Por Altagracia Salazar
Una hora antes de que nos asaltaran a punta de cuchillo, le explicaba a mi hijo como la pobreza urbana se convierte en una fuente de delincuencia. Eran las 8:00 p.m. cuando llegábamos de visita a casa de mi hermana en la avenida Cayetano Germosén a sólo 400 metros del destacamento policial de la zona.
Transitábamos por la citada avenida y los accesos a los bolsillos de miseria en el kilómetro 8 y medio de la carretera Sánchez expresaban la confusión, la lucha por la supervivencia y la falta de oportunidades de los condenados a vivir en el barrio.
En la acera a uno y otro lado de la calle convivían al mismo tiempo mujeres lavando, mecánicos trabajando, parroquianos en un colmadón, niños jugando y adolescentes sin esperanzas, probablemente uno de ellos habría de poner el cuchillo en el pecho de mi hijo tan solo unos minutos más tarde.
Creo que el asalto duró dos minutos. A las 9 de la noche cuando abordamos el vehículo en plena Cayetano Germosén no pudimos cerrar la puerta. Dos hombres por la puerta del pasajero uno por la mía nos gritaban no sé qué cosas. No recuerdo qué dijeron, solo recuerdo ver el cuchillo junto al costado derecho de mi hijo. Tampoco recuerdo qué sentí.
Dicen los especialistas que el cerebro puede convertir nuestras ansiedades y temores en imágenes y por eso temo describir el momento.
Creo que mantuvimos la sangre fría.
Ninguno se desesperó y la alarma del vehículo llamó la atención de los vecinos y sirvió para ahuyentar a los pillos. Perdí mi cartera con todo lo que tenía adentro y quien me conoce sabe que no había mucho dinero.
Yo, la periodista, viví en carne propia lo que había escuchado miles de veces de bocas de ciudadanos indefensos.
Durante dos minutos no fui periodista, si de algo estoy segura es de que en ese tiempo solo fui la madre de mi hijo. Me declaro ciudadana indefensa, eso es lo que somos los dominicanos y dominicanas.
Somos víctimas, de los asaltantes, de la corrupción, de la ineficiencia y… de la Policía. ¡Ah!, la Policía, a ese lugar había que ir a depositar una querella.
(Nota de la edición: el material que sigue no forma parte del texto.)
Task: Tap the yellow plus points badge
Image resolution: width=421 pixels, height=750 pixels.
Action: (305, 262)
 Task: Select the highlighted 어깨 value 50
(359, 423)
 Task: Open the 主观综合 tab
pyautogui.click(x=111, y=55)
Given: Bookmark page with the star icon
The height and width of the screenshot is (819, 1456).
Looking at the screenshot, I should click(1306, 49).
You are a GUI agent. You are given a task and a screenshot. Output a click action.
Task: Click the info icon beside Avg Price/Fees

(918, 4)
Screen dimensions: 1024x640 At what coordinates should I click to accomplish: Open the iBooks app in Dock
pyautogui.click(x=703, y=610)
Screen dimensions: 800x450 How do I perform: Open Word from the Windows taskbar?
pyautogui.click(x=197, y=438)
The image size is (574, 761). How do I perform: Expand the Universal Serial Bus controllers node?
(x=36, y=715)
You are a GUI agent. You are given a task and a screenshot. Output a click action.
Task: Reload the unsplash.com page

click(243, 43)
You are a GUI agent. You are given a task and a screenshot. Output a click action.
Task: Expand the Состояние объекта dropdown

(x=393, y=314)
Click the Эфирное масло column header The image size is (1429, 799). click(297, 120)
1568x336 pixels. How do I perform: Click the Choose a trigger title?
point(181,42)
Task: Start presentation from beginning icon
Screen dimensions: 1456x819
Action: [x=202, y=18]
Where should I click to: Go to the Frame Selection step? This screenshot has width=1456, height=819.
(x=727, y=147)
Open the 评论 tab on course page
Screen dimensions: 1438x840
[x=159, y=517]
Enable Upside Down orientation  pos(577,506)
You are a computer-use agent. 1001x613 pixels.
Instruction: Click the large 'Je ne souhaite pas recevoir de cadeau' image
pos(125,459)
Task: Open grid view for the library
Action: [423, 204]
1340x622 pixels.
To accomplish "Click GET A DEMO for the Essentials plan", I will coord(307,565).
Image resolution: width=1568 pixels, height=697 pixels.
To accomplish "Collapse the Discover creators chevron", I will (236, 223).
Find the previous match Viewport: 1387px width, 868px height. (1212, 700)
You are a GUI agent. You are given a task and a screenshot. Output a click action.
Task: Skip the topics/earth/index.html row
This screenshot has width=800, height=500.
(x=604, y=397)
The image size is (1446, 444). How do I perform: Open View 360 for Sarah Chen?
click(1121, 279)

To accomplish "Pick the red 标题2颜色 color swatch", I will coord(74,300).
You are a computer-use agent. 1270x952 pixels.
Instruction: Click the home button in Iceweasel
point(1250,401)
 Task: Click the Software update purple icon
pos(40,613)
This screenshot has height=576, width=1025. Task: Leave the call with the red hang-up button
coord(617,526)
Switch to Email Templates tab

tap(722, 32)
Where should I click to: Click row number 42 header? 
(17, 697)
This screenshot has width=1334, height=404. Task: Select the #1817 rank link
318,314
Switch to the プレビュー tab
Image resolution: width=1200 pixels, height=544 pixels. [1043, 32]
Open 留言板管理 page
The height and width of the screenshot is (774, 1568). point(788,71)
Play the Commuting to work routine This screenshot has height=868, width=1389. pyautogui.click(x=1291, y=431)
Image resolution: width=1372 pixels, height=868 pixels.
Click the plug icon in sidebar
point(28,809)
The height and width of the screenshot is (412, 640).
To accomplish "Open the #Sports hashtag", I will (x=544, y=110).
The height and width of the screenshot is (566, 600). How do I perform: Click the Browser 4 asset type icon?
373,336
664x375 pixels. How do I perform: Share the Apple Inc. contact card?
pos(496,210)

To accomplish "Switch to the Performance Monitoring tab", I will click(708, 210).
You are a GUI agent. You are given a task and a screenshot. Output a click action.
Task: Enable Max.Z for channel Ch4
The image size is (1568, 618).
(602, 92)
Me dijeron que era obligatorio para iniciar los trámites de recuperación de mis documentos.
Un cabo y un raso de uniforme me recibieron, dos sin uniformes ni me miraron, aunque hicieron notar que pertenecían a la institución.
El cabo tomó mi denuncia en una cuartilla suelta. Cuando le pedí el número de teléfono cortó el papel por la mitad y lo anotó. Supongo que mi querella no existe.
Esa es la moderna tecnología de la Policía, descubrí su eficiencia cinco minutos después. Los policías que faltaron en la calle José Contreras estaban en la Luperón.
Salí del destacamento y un kilometro después encontré a siete policías que me ordenaron pararme y me pidieron mis documentos.
Cuando les dije que no tenía porque unos minutos antes me habían asaltado solo me dijeron “señora, usted tiene problemas”.